John:  TMFSR is more like the intellectual predecessor to Dune.

Anne:  I can accept that.

John:  It’s the return to the river with a man and some burgers and it is snowing.

Anne:  Cheese burgers in the snowy river…

John:  The Man with Cheesey Burgers that Returns.  “Welcome to Snowy River Burgers what can I get ya, man?”

“Ill take uh.. two burgers, uh.. some horses, uh.. and your weird-mouthed daughter…”

John:  Remember when Jim catches Spur masturbating in the mine and stays there and swatches him? What the hell was that?

Anne A:  “Hard country makes for hard men.” I took notes.

John:  Hot crackers Anne! That’s the funny!  I just crapped myself.

Anne:  All right, assholes…now we are going to discuss why Jim’s pants were so very tight?

Jane:  The pants were intended as girl-bait, pure and simple.

Anne:  They were tighter, compared to everyone else’s, yes?  Agreed.

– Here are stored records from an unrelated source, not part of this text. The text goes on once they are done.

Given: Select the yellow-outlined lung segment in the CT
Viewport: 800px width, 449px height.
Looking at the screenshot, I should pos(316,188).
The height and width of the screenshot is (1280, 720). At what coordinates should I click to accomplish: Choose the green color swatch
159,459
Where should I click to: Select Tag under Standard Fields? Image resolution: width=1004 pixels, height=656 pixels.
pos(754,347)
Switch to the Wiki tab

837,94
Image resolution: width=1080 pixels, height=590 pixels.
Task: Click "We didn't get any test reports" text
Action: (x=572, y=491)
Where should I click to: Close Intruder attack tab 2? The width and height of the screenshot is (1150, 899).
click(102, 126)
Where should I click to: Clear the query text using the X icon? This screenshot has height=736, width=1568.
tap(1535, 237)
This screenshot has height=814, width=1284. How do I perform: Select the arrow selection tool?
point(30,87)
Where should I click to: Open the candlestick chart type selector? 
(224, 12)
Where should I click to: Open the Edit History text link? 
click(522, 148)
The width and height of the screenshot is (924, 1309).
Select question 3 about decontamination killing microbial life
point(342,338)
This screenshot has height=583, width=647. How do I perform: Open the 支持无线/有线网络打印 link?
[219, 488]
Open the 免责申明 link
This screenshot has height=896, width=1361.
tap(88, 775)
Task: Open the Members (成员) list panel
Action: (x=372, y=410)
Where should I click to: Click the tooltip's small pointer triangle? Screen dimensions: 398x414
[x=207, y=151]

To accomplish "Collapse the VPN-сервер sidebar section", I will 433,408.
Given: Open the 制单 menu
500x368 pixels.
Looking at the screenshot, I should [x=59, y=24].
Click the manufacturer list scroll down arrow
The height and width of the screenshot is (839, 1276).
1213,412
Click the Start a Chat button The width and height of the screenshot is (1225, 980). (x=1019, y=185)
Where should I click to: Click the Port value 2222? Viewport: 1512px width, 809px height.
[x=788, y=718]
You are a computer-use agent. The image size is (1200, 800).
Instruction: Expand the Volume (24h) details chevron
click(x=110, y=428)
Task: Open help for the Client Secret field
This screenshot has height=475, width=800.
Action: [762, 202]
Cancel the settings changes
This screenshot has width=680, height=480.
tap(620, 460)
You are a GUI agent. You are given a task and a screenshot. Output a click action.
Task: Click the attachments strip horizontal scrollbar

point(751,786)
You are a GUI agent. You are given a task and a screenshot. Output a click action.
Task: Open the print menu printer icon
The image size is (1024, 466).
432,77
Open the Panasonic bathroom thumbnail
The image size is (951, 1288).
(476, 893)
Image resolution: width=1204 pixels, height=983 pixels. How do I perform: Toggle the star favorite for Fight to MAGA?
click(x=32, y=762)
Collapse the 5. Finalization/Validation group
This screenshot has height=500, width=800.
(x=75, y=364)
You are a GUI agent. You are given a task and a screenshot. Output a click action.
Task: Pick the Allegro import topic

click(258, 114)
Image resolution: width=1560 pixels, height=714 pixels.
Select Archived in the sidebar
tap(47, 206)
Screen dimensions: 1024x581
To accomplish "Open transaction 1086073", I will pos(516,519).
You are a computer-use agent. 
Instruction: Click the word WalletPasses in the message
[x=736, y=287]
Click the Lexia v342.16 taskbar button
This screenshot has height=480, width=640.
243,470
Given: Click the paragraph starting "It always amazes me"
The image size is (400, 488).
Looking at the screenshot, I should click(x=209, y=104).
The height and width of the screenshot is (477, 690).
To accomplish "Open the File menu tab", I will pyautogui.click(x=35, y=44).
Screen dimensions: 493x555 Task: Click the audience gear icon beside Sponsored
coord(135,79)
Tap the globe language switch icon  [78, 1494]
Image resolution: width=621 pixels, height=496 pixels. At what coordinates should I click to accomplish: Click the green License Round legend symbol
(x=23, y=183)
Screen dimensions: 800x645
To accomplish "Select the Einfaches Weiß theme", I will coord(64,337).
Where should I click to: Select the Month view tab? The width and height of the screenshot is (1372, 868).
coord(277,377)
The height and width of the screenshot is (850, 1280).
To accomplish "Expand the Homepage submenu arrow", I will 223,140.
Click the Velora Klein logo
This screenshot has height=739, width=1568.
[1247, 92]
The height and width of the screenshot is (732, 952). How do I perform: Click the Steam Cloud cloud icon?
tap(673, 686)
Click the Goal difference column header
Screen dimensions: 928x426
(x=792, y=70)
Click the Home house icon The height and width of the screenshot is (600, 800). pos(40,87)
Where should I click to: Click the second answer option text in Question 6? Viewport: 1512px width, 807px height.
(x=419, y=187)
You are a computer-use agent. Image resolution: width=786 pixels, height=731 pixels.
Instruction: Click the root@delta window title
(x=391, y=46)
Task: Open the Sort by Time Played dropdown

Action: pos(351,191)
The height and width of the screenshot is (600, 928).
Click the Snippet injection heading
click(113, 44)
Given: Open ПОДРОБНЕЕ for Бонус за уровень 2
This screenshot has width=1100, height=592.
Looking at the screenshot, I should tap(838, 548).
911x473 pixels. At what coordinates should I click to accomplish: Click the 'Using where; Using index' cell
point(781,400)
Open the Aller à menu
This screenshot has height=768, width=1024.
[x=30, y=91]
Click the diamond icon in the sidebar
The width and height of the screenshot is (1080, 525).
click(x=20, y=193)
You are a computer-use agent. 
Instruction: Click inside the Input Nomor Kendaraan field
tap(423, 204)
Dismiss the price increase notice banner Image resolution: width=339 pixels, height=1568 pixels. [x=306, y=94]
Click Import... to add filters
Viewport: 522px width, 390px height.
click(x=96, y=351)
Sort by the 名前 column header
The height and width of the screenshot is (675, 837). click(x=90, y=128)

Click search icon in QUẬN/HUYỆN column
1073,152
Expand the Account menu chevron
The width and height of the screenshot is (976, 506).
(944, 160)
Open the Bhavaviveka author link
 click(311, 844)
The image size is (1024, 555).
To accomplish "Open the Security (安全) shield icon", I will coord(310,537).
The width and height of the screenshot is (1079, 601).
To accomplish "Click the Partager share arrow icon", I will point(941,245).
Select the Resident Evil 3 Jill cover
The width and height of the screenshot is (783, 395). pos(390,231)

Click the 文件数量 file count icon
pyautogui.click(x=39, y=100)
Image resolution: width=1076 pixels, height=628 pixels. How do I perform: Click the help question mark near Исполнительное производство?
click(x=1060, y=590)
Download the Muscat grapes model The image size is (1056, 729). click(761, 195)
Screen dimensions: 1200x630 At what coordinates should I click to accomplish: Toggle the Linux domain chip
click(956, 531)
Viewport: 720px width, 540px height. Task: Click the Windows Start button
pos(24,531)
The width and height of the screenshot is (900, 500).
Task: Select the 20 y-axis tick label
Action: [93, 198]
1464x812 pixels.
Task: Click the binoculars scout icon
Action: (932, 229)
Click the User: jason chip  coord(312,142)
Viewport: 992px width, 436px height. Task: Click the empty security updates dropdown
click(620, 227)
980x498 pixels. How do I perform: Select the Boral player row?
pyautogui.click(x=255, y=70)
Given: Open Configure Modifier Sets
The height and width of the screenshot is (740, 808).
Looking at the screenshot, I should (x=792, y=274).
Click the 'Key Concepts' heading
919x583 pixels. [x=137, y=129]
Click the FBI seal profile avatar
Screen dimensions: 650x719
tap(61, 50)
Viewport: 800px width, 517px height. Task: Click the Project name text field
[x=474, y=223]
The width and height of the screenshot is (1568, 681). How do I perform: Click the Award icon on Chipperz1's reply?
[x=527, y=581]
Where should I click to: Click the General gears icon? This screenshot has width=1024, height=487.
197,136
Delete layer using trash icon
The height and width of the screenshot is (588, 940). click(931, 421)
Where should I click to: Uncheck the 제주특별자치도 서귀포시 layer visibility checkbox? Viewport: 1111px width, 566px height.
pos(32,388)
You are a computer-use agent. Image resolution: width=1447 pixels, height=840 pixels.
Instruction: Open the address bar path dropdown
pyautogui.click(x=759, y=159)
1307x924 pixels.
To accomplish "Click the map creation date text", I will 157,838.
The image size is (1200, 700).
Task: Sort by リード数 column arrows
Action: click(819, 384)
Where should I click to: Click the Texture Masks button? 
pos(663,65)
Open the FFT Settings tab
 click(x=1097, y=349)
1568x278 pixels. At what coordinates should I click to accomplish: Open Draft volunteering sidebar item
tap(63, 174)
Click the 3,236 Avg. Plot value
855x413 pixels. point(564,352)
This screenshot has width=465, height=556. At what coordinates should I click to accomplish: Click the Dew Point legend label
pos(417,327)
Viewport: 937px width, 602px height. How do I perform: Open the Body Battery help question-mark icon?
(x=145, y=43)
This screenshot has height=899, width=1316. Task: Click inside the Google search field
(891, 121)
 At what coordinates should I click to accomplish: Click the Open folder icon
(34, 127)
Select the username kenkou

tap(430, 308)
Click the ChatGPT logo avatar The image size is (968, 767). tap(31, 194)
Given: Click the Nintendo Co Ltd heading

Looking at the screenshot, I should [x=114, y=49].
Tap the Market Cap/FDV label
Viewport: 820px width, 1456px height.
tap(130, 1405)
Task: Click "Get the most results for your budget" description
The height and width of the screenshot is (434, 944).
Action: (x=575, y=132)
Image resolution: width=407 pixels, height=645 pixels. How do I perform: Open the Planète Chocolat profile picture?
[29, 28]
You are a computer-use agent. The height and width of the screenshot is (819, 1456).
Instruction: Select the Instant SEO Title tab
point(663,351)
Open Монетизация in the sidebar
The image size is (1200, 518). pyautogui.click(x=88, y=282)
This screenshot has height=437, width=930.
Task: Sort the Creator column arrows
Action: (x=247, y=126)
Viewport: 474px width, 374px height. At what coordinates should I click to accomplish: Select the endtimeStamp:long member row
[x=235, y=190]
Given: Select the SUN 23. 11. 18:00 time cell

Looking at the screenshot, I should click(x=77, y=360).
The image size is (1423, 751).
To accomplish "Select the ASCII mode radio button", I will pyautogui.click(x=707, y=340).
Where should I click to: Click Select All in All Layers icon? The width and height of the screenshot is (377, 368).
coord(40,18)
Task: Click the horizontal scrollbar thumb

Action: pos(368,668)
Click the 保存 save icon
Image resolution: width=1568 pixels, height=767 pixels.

Jane:  Horrible for riding.

John:  Yeah, well sure.

Anne:  And mounting.

John:  Pants, ass, cowboys and fucking horses, I give this movie a D+.

Anne:  Ok…so to sum up, Clancy is an asshole…rope tricks woo the ladies..Jim’s pants were tight…hard country makes for hard men…and Clancy wants to bone Spur…and Jessica has a weird mouth….then nothing happened for ten hours.

Jane:  STEEP ASS MOUNTAIN CHASE.  GOD.

John:  Well, I googled that scene and 3 horses were killed to get the shot.

Anne:  Worth it. Ok….let’s rate this fucker.  Nine year old Anne gives a 5 out of 5

John:  5? I already gave it a D+, we are doing numbers?

Jane:  Yes.

John:  Fuck.  Anne is doing some kind of time warp rating system too.

Jane:  So you pretty much gave it a 1.5, John.

John:  Don’t tell me what numbers I give things!

Anne:  This Anne gives ….a 3 because of the rope tricks….and because of the tight pants…I can do a time warp thing…oh yes, and the boxing and the hard men/country line.

John:  Ok, I do give it a 1.5 but not because Jane says so, it’s my own terms.

Anne:  You could have just watched Dune again and not bothered, John.

[Note:  I like Anne’s Time Warp Rating System.  10-15 year old Jane gives The Man from Snowy River a 5/5 – this Jane is far too clouded by the fog of nostalgia to give it the rating it deserves.]

Share

2 Responses to “ Hard Country Makes for Hard Men (or something) ”

  1. Jackson on December 2, 2009 at 1:54 pm

    wow. i now want to watch a movie i have absolutely no interest in ever seeing.

    you all are awesome. and i mean that like the way conservative christians use the word.

    i’m surprised the whip never came up, seems like another good reason the ladies would be wooed by the movie.

  2. anncine on December 2, 2009 at 2:52 pm

    You are correct…the whip was hot. Dammit. Must have been too consumed with the rope tricks and tight pants to mention the whip. Thanks doll, you are AWESOME.